[Extracted data entries]
—————

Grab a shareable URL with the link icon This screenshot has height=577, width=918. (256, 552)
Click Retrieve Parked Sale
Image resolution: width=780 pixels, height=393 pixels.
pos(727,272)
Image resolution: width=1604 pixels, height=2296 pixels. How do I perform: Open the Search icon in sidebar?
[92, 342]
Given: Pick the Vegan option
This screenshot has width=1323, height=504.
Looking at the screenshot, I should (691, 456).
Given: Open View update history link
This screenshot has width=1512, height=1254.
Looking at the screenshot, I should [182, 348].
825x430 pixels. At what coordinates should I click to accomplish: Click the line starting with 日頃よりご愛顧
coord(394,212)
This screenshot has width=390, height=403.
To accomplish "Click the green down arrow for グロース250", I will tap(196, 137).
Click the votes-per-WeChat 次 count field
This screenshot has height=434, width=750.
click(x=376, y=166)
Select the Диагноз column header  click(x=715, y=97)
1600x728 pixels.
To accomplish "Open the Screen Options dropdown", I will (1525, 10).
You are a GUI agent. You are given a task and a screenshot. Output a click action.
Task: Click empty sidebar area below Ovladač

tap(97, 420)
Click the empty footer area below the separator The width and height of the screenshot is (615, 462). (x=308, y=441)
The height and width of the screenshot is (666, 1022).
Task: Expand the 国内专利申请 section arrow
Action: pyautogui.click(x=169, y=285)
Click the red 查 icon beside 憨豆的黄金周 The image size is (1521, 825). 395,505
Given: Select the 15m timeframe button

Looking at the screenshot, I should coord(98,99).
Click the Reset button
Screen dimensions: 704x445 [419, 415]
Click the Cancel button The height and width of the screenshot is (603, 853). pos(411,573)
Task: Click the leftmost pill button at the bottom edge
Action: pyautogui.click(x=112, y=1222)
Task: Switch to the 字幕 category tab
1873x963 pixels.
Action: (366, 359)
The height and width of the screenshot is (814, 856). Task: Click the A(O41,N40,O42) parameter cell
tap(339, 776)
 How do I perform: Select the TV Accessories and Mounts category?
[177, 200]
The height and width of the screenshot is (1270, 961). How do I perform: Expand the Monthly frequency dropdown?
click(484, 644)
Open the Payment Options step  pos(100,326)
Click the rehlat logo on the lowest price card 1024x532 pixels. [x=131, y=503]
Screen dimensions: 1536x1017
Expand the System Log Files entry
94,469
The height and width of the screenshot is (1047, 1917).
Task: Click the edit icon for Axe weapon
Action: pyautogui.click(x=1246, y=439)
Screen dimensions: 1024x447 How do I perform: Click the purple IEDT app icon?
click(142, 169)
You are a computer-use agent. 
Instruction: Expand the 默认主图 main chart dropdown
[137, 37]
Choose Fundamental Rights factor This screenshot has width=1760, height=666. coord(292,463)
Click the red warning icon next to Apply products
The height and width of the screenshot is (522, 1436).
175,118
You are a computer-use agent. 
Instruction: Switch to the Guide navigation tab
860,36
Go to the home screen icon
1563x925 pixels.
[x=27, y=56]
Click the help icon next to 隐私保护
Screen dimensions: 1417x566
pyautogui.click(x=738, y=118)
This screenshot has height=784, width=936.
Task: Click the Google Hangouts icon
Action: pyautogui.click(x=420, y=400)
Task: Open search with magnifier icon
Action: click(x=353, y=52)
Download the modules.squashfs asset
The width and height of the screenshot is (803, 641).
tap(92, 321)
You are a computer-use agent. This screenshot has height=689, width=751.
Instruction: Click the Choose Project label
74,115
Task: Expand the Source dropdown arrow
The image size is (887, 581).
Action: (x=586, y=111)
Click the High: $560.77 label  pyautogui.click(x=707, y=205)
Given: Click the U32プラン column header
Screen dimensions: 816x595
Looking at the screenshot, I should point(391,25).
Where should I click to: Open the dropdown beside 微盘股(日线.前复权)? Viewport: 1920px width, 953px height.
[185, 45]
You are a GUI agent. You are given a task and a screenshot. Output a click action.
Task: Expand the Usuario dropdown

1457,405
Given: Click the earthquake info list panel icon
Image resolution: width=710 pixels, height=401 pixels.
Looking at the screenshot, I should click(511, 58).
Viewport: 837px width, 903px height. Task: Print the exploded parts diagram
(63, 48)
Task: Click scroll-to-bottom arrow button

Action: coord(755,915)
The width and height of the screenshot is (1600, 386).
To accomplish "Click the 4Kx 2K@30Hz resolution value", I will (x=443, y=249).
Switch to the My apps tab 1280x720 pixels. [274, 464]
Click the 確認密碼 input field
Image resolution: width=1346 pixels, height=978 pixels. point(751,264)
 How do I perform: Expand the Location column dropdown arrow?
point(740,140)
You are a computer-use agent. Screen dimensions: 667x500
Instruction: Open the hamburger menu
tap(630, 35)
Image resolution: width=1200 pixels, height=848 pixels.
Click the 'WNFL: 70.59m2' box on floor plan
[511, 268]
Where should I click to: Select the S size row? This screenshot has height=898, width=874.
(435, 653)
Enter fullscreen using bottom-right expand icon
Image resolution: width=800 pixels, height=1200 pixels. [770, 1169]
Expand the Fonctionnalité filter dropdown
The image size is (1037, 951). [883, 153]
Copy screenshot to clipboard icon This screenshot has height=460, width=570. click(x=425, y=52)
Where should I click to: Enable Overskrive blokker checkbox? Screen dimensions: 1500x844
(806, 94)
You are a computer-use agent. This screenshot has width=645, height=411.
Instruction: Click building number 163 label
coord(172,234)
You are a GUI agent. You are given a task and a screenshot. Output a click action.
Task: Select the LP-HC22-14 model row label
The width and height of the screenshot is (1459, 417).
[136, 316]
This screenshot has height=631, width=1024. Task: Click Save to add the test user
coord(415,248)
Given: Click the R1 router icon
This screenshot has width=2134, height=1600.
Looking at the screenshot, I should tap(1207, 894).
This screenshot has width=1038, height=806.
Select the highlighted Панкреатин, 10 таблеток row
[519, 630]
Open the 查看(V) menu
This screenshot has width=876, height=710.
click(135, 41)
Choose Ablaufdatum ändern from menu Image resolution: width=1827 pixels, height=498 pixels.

—————

Brief -
Your answer must be one number: the count of lines in the entries that contain the string "Options".

Expected output -
2